## Objective:
Reproduce the lines below, from the first one through the line containing "pyautogui.click(x=197, y=20)". Leave out the pictures.
****************
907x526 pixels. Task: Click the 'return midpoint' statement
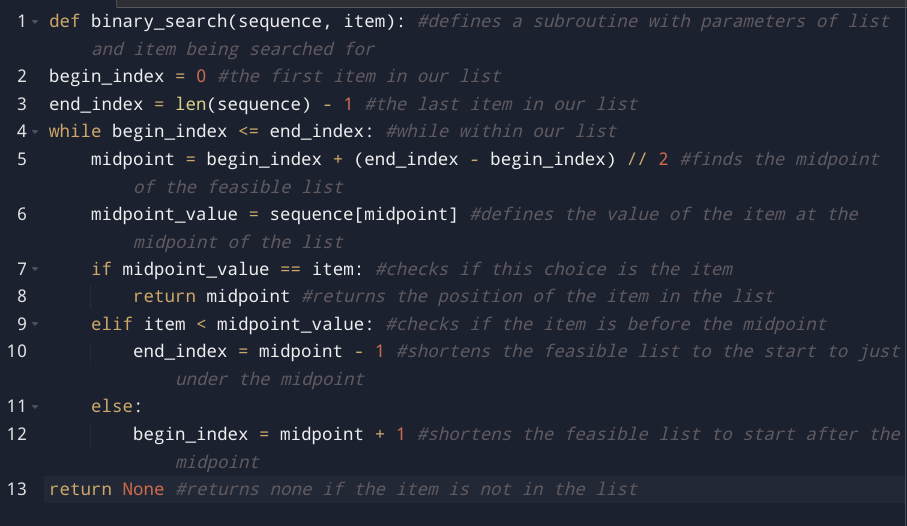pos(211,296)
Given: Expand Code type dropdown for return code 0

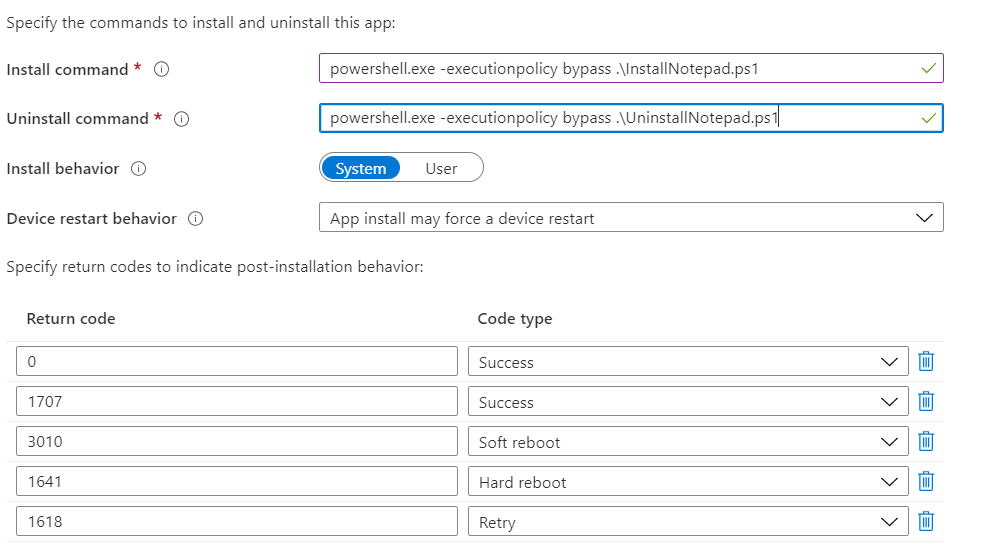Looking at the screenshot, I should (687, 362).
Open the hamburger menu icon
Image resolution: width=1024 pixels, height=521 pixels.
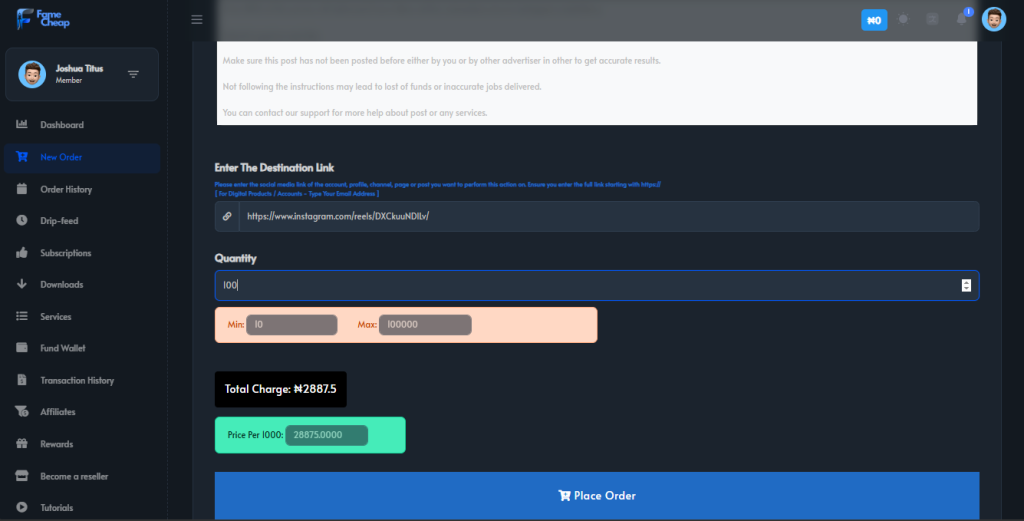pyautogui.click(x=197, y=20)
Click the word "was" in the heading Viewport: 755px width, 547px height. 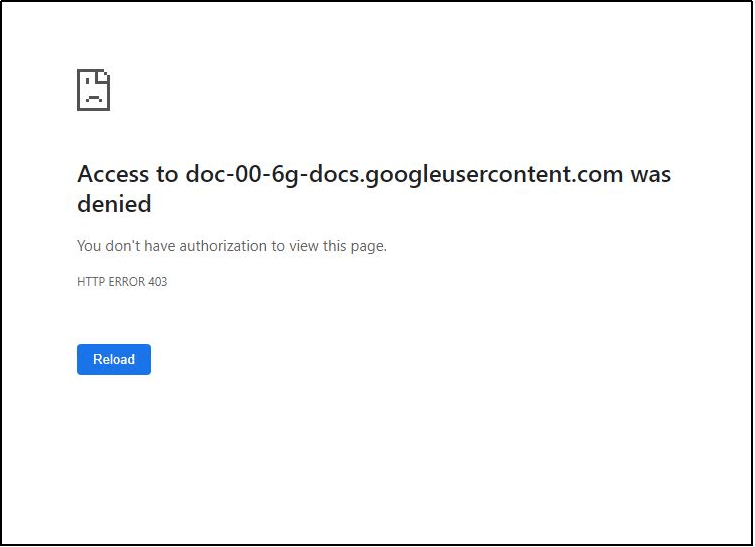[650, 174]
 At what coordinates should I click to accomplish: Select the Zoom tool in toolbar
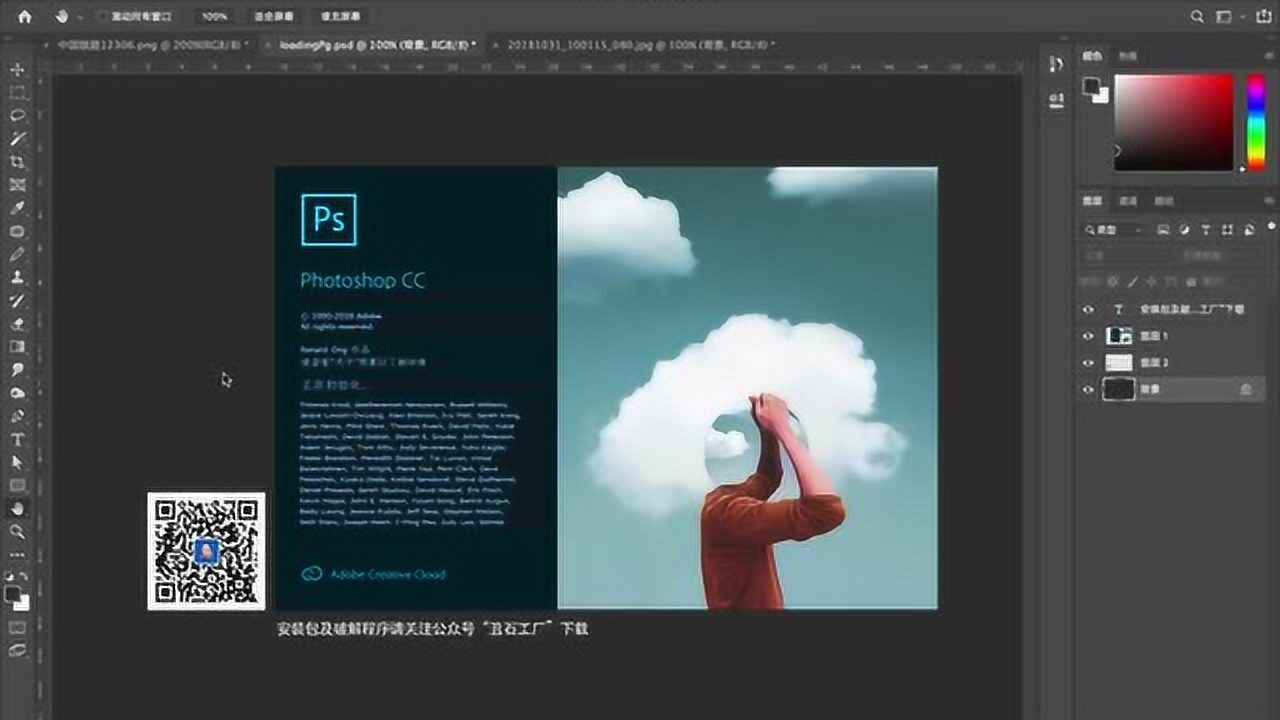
****************
## Problem solution:
907x526 pixels. Task: Click the 'return midpoint' statement
pos(211,296)
Given: Expand Code type dropdown for return code 0

Looking at the screenshot, I should (687, 362).
Open the hamburger menu icon
Image resolution: width=1024 pixels, height=521 pixels.
pyautogui.click(x=197, y=20)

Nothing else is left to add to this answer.